И в конце-то концов, к чему Воля? К чему эти беспрестанные метания, от которых вся наша жизнь как в лихорадке? Почему счастье должно быть непременно в Деятельности, а не в Покое? С точки зрения эстетики, египетская статуя, одна из этих застывших, симметричных статуй, столь же прекрасна, как греческая статуя дискобола, вся движение и мощь.
Что до этической стороны, то она второстепенна. Красота — вот высшая мораль. Любой из этих монахов, на мой взгляд, более морален, чем хозяин фабрики мыла или гребней; иначе говоря, его жизнь, жизнь безвестная и тихая, оставляет более глубокий след в человечестве, чем жизнь фабриканта, производящего тот или иной товар.

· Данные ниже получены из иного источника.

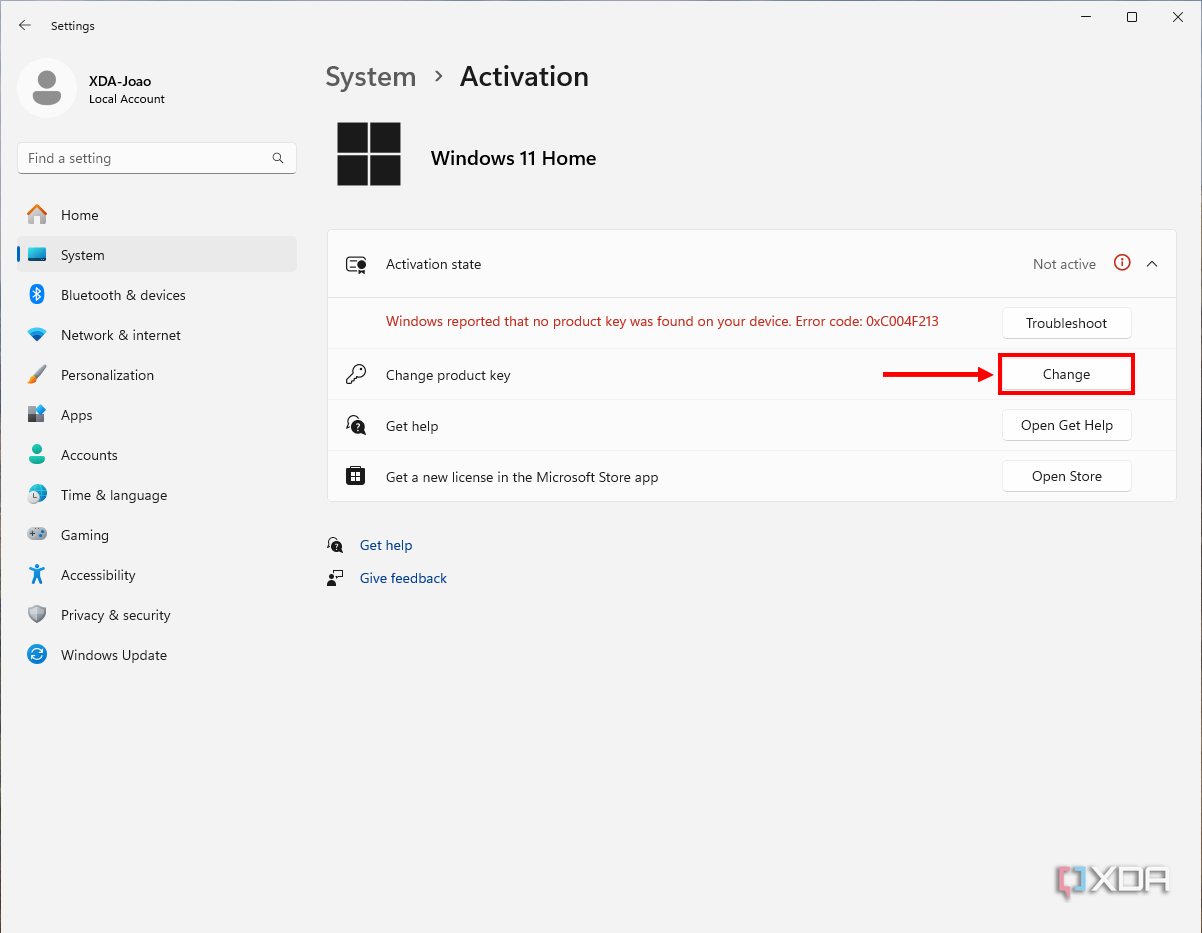This screenshot has width=1202, height=933.
Task: Click the search magnifier icon
Action: (278, 158)
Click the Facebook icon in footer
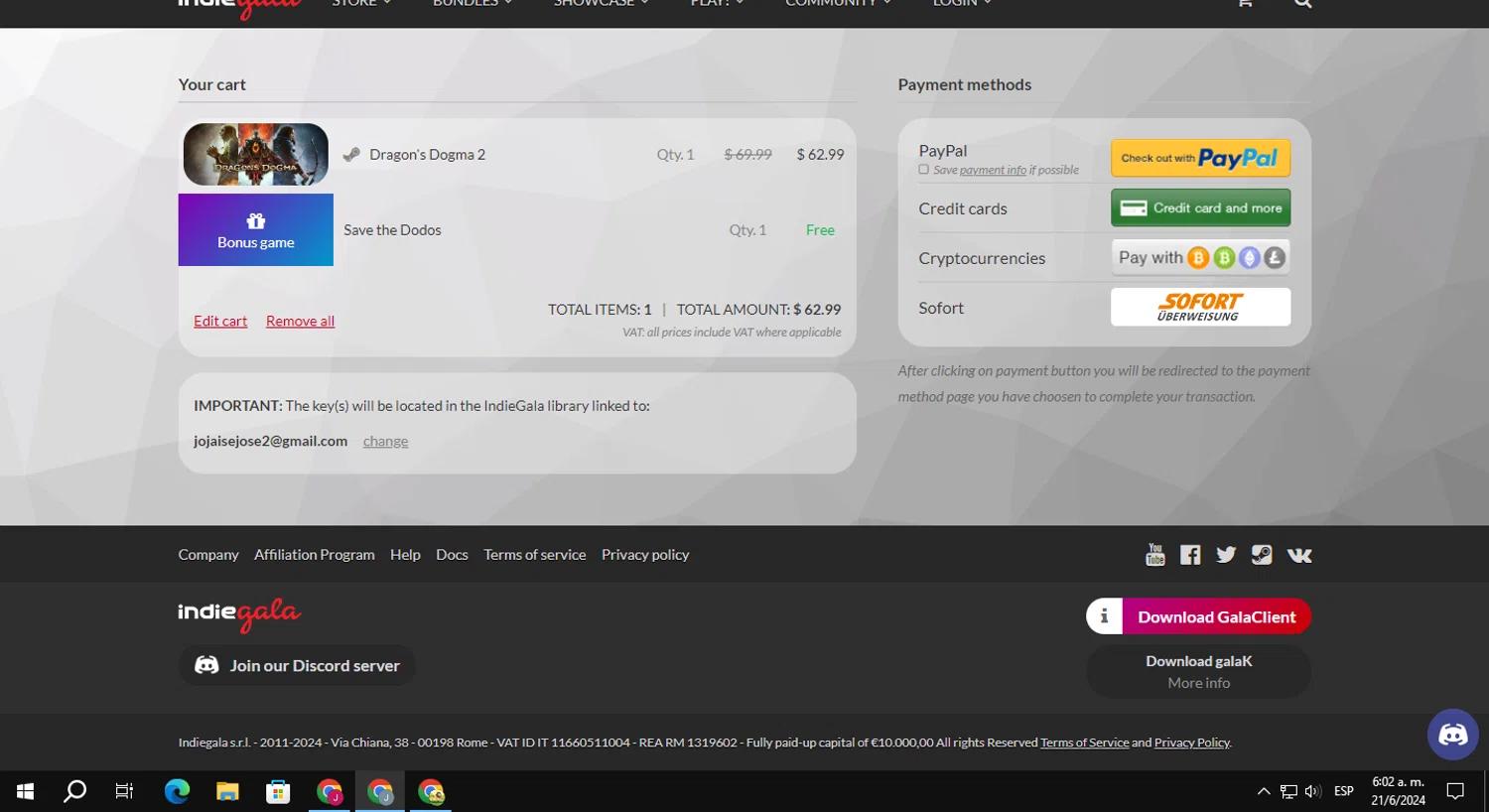Screen dimensions: 1489x812 tap(1190, 555)
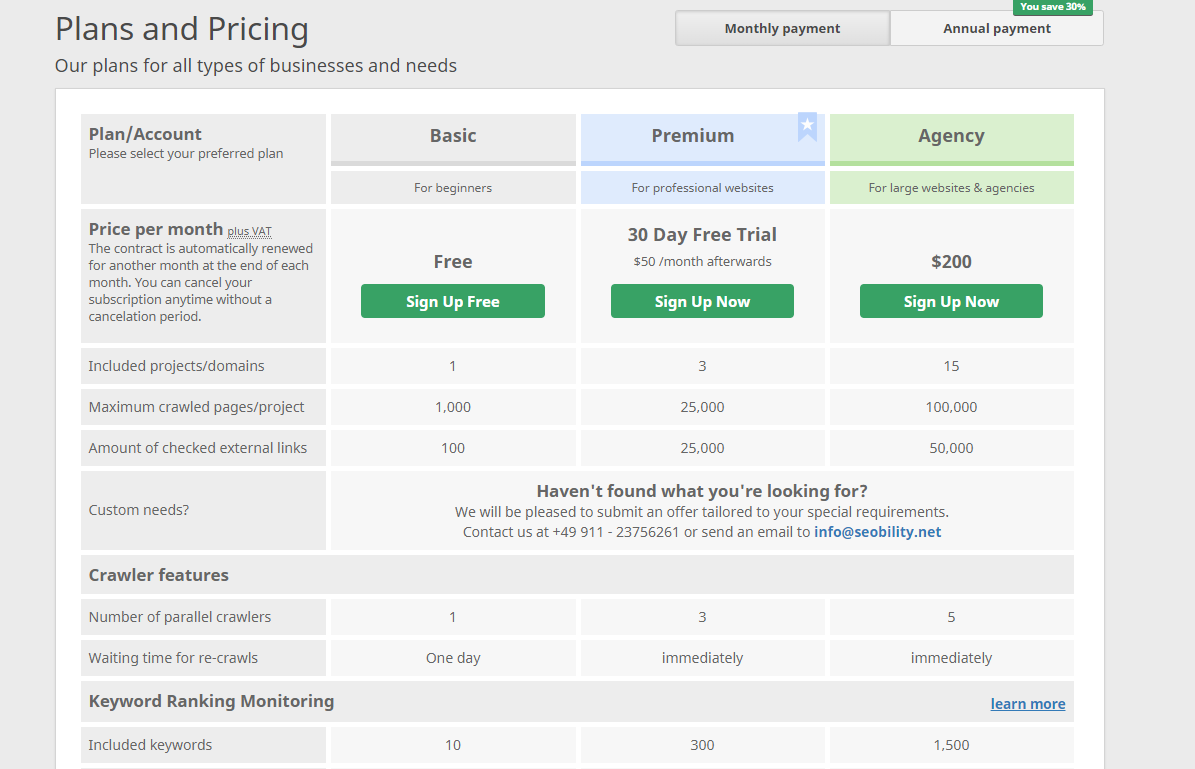The width and height of the screenshot is (1195, 769).
Task: Click the Keyword Ranking Monitoring section title
Action: point(211,701)
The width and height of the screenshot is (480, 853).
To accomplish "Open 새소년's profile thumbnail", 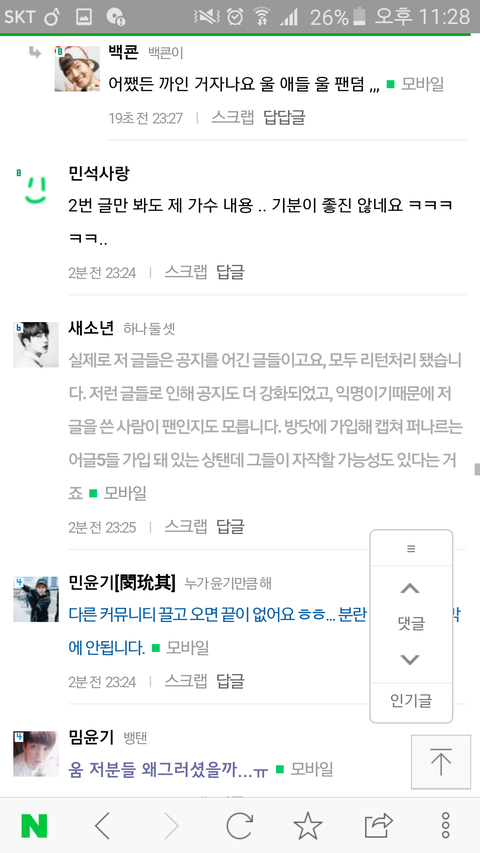I will pyautogui.click(x=36, y=344).
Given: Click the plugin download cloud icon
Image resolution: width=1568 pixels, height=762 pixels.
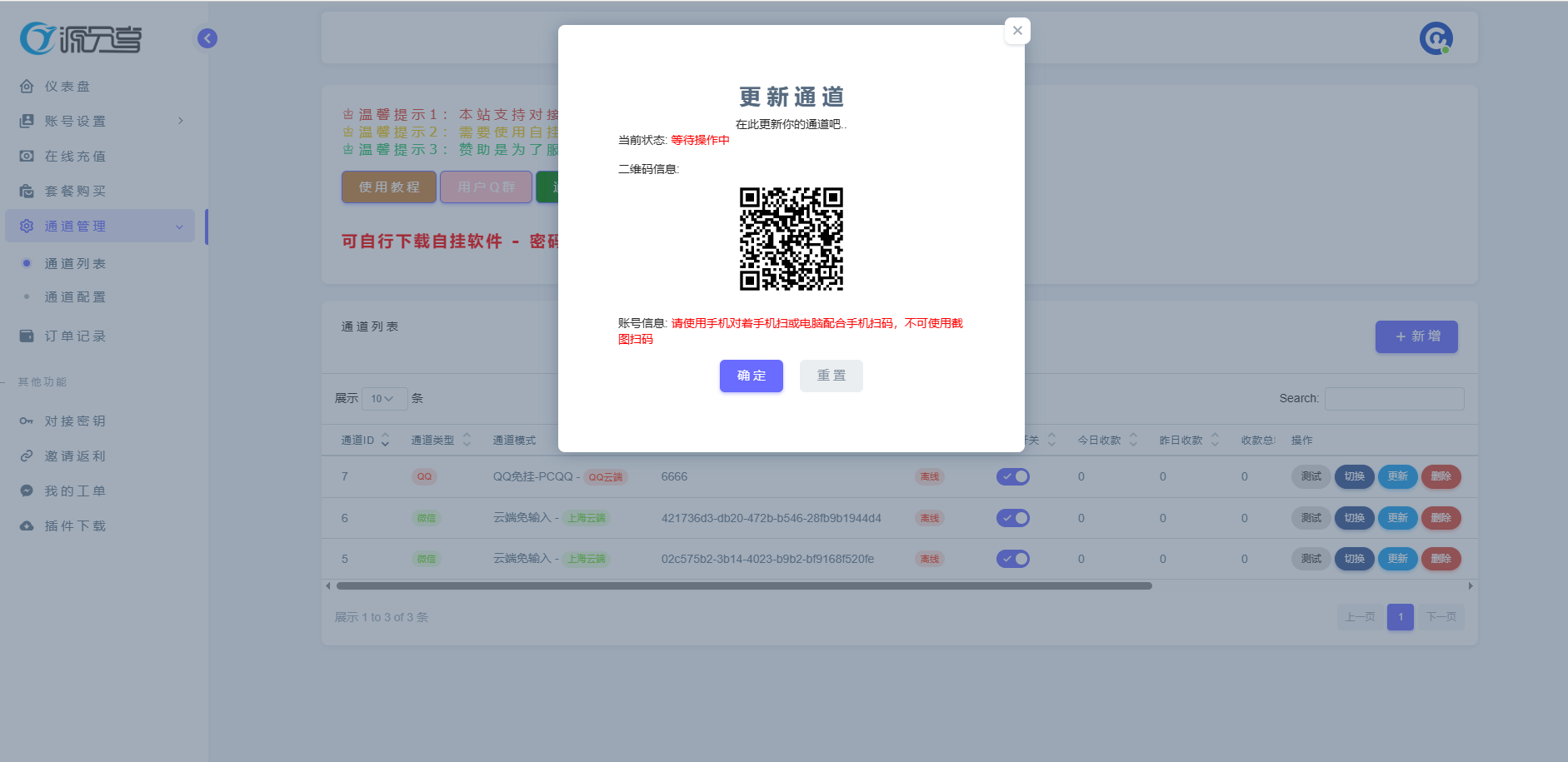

Мне симпатичны эти честные братья, потому что в каждом из них я вижу свой портрет: вижу в них людей, презревших волю, ту самую волю, которую я не могу презирать… потому что ее лишен. Но я и не желаю ее иметь. Что я буду делать дальше? Не знаю, буду жить как живется. Литературного честолюбия у меня уже нет. Сегодня пробовал работать над своей «Палкой Иммануила Канта», и эта книжонка вдруг показалась мне нелепой, претенциозной, отвратительной. Ирония! Предоставим каждому мирно идти своим путем. Я пойду своим. А мой путь пролег через этот городок, где я родился, где я учился, где я узнал человека, великого в своих слабостях, где я любил женщину, искреннюю в своем фанатизме, где я проживу свою жизнь как придется, как любой другой из здешних, — буду ходить в казино, приходить из казино, надевать по воскресеньям новый костюм, не буду сердиться, если судья победит меня в споре о праве на дополнительную часть наследства, буду краснеть, что не умею ни стрелять из ружья, ни играть в домино, ни говорить глупые слова глупым девицам…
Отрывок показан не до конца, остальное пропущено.